> _EXERCISE DETAILS_:
Rewrite the lines from the start of the entries through the line containing "This screenshot has width=400, height=711.", swapping "agreement-checkbox" for "terms-checkbox". Leave everything else unchanged.

━━━ ENTRIES SUPPLIED

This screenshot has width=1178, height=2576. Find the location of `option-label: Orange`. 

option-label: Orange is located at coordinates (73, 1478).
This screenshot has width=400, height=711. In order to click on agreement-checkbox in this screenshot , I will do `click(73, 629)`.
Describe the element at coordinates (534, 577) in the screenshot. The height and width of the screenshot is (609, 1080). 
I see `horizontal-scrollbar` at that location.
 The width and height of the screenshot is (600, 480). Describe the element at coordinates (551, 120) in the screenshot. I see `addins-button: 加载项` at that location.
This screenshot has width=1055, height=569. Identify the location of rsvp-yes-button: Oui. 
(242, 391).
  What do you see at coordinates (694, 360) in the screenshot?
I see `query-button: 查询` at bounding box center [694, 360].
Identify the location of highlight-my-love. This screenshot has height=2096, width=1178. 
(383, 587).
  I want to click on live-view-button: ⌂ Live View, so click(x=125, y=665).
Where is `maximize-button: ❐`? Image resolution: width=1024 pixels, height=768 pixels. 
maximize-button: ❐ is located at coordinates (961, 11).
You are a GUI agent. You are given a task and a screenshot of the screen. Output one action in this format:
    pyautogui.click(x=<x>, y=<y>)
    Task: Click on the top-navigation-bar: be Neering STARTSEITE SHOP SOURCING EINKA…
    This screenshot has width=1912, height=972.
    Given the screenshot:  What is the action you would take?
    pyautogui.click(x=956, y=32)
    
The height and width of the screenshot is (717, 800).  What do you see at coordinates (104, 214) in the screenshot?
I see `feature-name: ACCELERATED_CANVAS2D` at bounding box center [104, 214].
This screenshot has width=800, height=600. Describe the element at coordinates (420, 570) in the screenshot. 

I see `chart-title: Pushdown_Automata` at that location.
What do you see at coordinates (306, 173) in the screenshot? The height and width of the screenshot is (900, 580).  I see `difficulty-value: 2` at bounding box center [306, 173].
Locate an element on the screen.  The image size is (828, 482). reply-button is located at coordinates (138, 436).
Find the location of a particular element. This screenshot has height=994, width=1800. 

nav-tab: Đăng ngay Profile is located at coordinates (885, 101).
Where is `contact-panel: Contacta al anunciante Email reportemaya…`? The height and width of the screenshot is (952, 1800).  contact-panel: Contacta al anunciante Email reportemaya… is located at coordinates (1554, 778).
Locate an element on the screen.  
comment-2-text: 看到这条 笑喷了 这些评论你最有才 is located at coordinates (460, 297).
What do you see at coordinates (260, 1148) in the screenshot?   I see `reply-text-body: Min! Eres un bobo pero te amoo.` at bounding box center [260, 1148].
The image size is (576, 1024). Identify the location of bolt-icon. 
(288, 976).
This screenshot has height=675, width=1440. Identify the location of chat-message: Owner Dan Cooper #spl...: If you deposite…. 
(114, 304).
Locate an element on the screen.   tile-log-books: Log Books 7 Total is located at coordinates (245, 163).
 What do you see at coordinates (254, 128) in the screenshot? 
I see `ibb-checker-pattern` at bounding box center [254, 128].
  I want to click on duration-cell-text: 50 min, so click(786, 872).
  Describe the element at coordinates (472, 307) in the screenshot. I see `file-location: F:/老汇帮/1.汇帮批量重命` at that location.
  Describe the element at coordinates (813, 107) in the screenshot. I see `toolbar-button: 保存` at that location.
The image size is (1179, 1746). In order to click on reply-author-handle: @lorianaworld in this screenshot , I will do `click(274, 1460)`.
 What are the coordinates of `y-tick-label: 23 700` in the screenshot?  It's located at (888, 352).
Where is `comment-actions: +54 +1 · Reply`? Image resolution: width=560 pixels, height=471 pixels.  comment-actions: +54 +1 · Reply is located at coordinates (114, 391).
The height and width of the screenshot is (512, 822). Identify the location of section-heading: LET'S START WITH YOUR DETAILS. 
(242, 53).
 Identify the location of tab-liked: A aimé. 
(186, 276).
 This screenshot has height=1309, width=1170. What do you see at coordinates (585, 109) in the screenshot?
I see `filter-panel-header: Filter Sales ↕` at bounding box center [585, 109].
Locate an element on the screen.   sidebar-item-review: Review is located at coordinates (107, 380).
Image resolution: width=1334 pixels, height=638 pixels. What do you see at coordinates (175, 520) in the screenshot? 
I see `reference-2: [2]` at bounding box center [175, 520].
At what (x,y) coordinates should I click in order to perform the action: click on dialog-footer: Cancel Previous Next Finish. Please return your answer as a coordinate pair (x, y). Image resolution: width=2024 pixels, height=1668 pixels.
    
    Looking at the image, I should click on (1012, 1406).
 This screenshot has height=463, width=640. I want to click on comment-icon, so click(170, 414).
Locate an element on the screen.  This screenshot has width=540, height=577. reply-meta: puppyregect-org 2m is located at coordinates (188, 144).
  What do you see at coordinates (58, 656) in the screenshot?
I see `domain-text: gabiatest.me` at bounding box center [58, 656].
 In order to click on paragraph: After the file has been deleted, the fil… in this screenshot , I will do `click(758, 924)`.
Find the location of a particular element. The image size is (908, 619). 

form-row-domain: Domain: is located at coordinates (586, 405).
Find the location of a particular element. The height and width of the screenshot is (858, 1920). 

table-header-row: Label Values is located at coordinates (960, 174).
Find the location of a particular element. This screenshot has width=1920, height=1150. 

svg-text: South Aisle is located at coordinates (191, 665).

━━━━━━

> _SOLVED EXERCISE_:
This screenshot has width=1178, height=2576. Find the location of `option-label: Orange`. 

option-label: Orange is located at coordinates (73, 1478).
This screenshot has width=400, height=711. In order to click on terms-checkbox in this screenshot , I will do `click(73, 629)`.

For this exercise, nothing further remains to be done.